Book by Robert R. McCammon

Boy's Life is a 1991 novel by New York Times bestselling author Robert R. McCammon. It received the World Fantasy Award for Best Novel in 1992.

The story is set in the early 1960s and makes observations about changes in America at that time, with particular emphasis on the Civil Rights Movement. Several of the characters are connected to the Ku Klux Klan, and the segregation of the black community is dealt with in some detail.

==Synopsis==
The book deals with 12-year-old Cory Mackenson, who grows up in the town of Zephyr, Alabama. The story begins as Cory's father, Tom, takes Cory on his daily milk route one morning, and while driving by Saxon's Lake (an old quarry filled with water) they see a car with a man behind the wheel drive straight into the lake. Tom jumps in and tries to save the man as the car sinks to the bottom, only to discover that he is already dead, having been beaten viciously and handcuffed to the steering wheel; his only identification is a tattoo of a skull with wings sprouting from the head. Tom cannot free the body and the car plummets three hundred feet down to the bottom of the lake. The memory of the car disappearing into the depths and the realization that there is evil in the small town of Zephyr is disturbing to Cory's father, who is haunted by this event in his dreams.
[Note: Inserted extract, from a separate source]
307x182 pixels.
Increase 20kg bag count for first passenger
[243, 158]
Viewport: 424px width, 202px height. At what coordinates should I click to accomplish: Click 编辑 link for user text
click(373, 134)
Cory is a writer and throughout the book he has many adventures in his hometown, including helping a young boy through a flood, facing the town bullies, spending a horrid week with his grandfather, befriending the eccentric son of the town's richest man, exposing two KKK members and thwarting a racist plot, letting loose an abused rhinoceros, dealing with the death of his beloved dog and later, one of his friends, and witnessing a gunfight against the town mob. He also tries to find out who killed the man at Saxon's Lake. In the end the murderer is revealed to have been an escaped war criminal who has been posing as Dr. Lezander, the town veterinarian, who had been the officer in charge of physical examinations at a Nazi concentration camp in Germany; the man he killed had been hunting him. After revealing his true identity to Cory, he takes him hostage and tries to leave town, only to drive off of Route Ten into Saxon's Lake, where he saves Cory's life at the expense of his own, coming to rest near the body of his last victim.

In the epilogue, 27 or so years later, Cory has since become a big-city writer, married a woman named Sandy, and has a tomboy of a daughter named Skye. He comes back to what is left of Zephyr, where many residents have left or died, with most of his hometown in shambles. Cory then learns the town mansion has become an orphanage for boys, and that some of the town's members have moved in to help them. The book ends when Cory goes in to see them all again.